It's been a full year since attorneys for James Owens Jr. and James Thompson, Jr. announced that DNA testing excluded them as the source of semen found inside the victim of a 1988 stabbing and sexual assault in Baltimore City, a crime for which they were convicted and incarcerated for 19 years. The pair - friends for years - became wrapped up in the high-profile Williar case when Thompson claimed to have found the murder weapon. Thompson, who suffered a head injury as a young man and was low-functioning, was lured by a police offer of a $1,000 reward for information in the case. He gave police a switchblade knife that he said was the murder weapon. Police pressed him for details on how he found the weapon and eventually accused him of taking part in the crime. In a Perry-Mason like moment at Owens' trial, while testifying against Owens, Thompson confessed that he, too, was at the scene of the crime, telling a jury that he masturbated as he watched Owens rape and kill Williar.

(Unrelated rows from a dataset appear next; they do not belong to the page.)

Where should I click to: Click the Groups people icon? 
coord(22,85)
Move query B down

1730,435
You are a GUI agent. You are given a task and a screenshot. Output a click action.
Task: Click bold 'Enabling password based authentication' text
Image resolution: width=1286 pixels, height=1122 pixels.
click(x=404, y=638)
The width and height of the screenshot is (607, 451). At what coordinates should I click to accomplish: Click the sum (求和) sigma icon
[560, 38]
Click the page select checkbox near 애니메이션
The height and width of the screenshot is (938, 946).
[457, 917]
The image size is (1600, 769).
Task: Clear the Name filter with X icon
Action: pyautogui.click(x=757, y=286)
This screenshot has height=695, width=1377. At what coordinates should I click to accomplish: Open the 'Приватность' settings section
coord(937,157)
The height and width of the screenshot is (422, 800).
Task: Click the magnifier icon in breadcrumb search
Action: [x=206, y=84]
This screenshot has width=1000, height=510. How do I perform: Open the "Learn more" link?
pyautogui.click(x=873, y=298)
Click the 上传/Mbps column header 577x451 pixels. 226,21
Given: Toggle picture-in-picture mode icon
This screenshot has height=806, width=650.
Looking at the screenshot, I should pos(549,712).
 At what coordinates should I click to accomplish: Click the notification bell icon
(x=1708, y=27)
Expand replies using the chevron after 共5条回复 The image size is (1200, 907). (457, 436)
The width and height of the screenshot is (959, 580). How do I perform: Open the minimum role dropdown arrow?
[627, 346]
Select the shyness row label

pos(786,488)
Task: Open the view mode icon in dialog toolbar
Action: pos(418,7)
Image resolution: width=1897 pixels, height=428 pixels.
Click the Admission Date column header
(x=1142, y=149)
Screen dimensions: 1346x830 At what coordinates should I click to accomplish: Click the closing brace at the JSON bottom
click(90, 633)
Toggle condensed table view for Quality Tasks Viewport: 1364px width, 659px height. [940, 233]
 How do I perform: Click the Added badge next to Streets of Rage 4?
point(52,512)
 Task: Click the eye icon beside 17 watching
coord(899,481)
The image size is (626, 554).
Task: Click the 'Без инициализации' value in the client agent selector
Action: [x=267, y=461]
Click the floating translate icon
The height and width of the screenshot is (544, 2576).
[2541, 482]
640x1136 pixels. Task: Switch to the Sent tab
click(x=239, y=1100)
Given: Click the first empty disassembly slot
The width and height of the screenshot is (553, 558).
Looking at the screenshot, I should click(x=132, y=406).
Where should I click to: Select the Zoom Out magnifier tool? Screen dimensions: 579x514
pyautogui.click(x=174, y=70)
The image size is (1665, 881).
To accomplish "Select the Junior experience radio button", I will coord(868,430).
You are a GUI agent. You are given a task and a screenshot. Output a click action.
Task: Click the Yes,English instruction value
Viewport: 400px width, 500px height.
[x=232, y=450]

Owens was convicted of felony murder but acquitted of the rape charge. He was sentenced to life in prison without possibility of parole. No forensic evidence linked him to the crime, although prosecutors implied that the semen was his. A jailhouse snitch also testifed against Owens. During Thompson's trial, prosecutors said a pubic hair found at the scene matched Thompson's and that his blue jeans were stained with the victim's blood. Hair evidence has largely been discredited, and recent testing of Thompson's jeans showed the blood stain to be from a man, not a woman.
In May of this year, prosecutors joined with Owens' defense attorney in seeking a new trial for Owens. That motion was granted. But prosecutors refused to join in a defense motion for a new trial for Thompson. In a decision released yesterday, prosecutors prevailed. Judge Marcella A. Holland wrote that while the DNA evidence shows that James Thompson Jr. did not commit the rape, it "does not show that the petitioner is innocent of the underlying crime of burglary, coupled with his confession stating that he burglarized the house as the victim was murdered." To Holland, Thompson's 1988 confession outweighed the DNA evidence. “It seems readily apparent from [Thompson’s] testimony that he indeed burglarized the home of the victim the night of the murder,” Holland wrote. “DNA does not remove [him] from the scene of the crime.”
It is grossly unfair for one defendant to get a new trial under these circumstances while a second defendant is denied a trial simply because one defendant confessed and the other did not. Owens was convicted, in part, based on Thompson's testimony. The DNA results prove that Owens did not rape the victim in this case -- in other words, they prove that Thompson's confession was false as it related to Owens. The two were inextricably linked together in this case. At no point did prosecutors ever maintain that Thompson or Owens committed the crime with a third party. It is far more likely that the Thompson's entire confession is false than it is that it is true with respect to his role in the crime but false with respect to his friend Owens' role, especially given the fact that there is not a shred of evidence to corroborate any part of Thompson's tale.